Wandering about in the forested premises of Singinawa Jungle Lodge can be quite rewarding if you are interested in the smaller fauna. The forested patch, which is in continuation with the Kanha Tiger Reserve, is home to several amazing creatures. Some of these creatures carry a fearsome repute. Then there are others which are completely harmless, but dress up like the aforementioned formidable creatures.
Weaver Ants (Oecophylla smaragdina) are the all too familiar large-sized red ants you can find in a forest or in a garden. The social ants are quiet arboreal in nature, and can be mostly seen scaling barks or foraging through the canopy. Using the silk produced by the larvae, worker Weaver Ants bind together large leaves to form a nest, and hence they get the name. But a single nest, a large, globular structure of leaves bound together, is not the entire colony. A single colony can have multiple nests, spread over several trees, and can easily contain over half a million workers.

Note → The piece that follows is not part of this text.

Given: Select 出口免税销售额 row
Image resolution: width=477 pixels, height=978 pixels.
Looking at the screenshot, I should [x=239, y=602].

As is the case with any social ant species, the ants we see regularly, and are most familiar with, are the worker ants. In case of the Weaver Ants, there are two categories of workers. The bigger-sized workers, called major workers, carry the duties of foraging, defending and expanding the colony. Minor workers, smaller in size, mostly tend to the larvae and ‘milk’ small insects for honeydew.
Its the major workers which denizens of the forest are wary of. Marching through the canopy or on the forest floor, soldier Weaver Ants look for potential prey. Victims are bitten repeatedly and formic acid is sprayed on wounds, which causes extreme discomfort for us too. Working as a team, these soldiers are able to kill animals much bigger than themselves. It is this act that earns the ants the reputation of being dangerous.
For exactly this purpose, some other small critters want to look like a soldier Weaver Ant. Some spiders if fact have come very close to perfecting this mimicry. Several jumping spiders, belonging to the genus Myrmarachne, mimic ants. One in particular, mimics the soldier Weaver Ants. The aptly called Weaver Ant-mimic Jumping Spider or Kerrengga Jumping Spider (Kerrengga = Weaver Ant) (Myrmarachne plataleoides or Myrmaplata plataleoides) is difficult to tell apart from an actual Weaver Ant soldier at first glance. Spiders belonging to this group even move their first pair of legs like the antennae of an ant to complete their mimicry. The jumping spider gains protection from its predators because of it looks; no predator would want to attack a Weaver Ant for the fear of more of them being close by.
But there is another spider which mimics the soldier Weaver Ant for more devious reasons. This is the Ant-like Crab Spider (Amyciaea cf. forticeps). Just like the jumping spider, this spider also mimics the soldier Weaver Ant. This spider not only moves close to marching soldier ants, but when an opportunity presents, it grabs one to feed on as well. Thus, the Ant-like Crab Spider not only gains protection from the marching ants, but also gets its food.
Whatever is the reason for their mimicry, these spiders display an amazing step in evolution these animals have taken to ensure survival. But for any ardent nature-lover, these are simply objects of endless amusement.